REID: Now some people would say that you've done brilliantly on the tennis circuit your bank balance is quite healthy, why do you need to do all this? What would you say?

WILLIAMS: I don't know. I don't know. I mean I can't stay still for ten minutes and I really enjoy it. And a) I really love giving it back, and I love fashion, I love everything. I'm crazy.

REID: Well talking about everything I hear a nail technician is the next thing on your mind.

WILLIAMS: Yeah I'm actually in school  to get my licence for my nails and I'm going to school a lot and it's kind of hard because of everything I do it's hard to go to school, but it's fun. I was doing acrylics the other day in class and I was really upset with myself because I couldn't get the smile right. I love doing, like, bling and I love doing the art stuff and I love doing the gel stuff. And I'm doing a collection now with OPI. We're doing a collection that comes out now in January and it's for the whole year; we're doing a Glam Slam collection.

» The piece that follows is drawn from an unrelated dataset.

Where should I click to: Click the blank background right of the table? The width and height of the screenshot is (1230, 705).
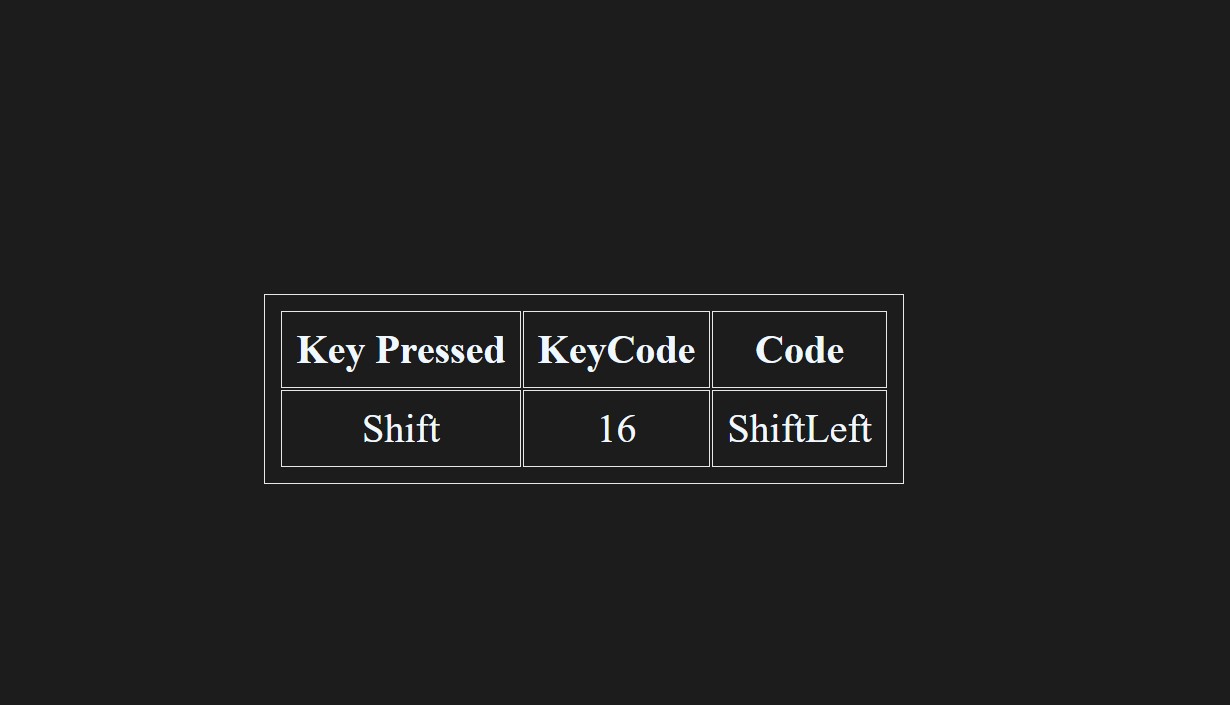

REID: Oh very good. I like that. I've heard that you drink a bit of caffeine to keep you going. Is that true? And you have a certain coffee that you like.

WILLIAMS: Right do we have time? A like large a hazelnut, or vanilla or whatever flavour, soy, sugar-free cappuccino with a quad shot.

REID: So about six things?

WILLIAMS: Six things. It's really ridiculous

REID: Do they get it right?

WILLIAMS: They always get it right. They never even ask twice. I wish I could think of other things to trip people up.

REID: They obviously know you very well.

WILLIAMS: With a shot of espresso.

REID: You need the espresso. So you've got this boot on your foot; can you tell us when you might be back on court?

WILLIAMS: I'm going to be back sooner than later, I hope. This comes of very soon, so by the time this airs this'll probably be off. But I don't know. It's been a real bummer and it's been hard, but I've been trying to go out and do different things like fashion and focussing on my nail thing and focussing what else I can do with my charity work because I get involved with a lot of different charities and I'm trying to open yet another school, so I love giving back. So it definitely is hard being on top and being number one and then having this happen just really, really blows.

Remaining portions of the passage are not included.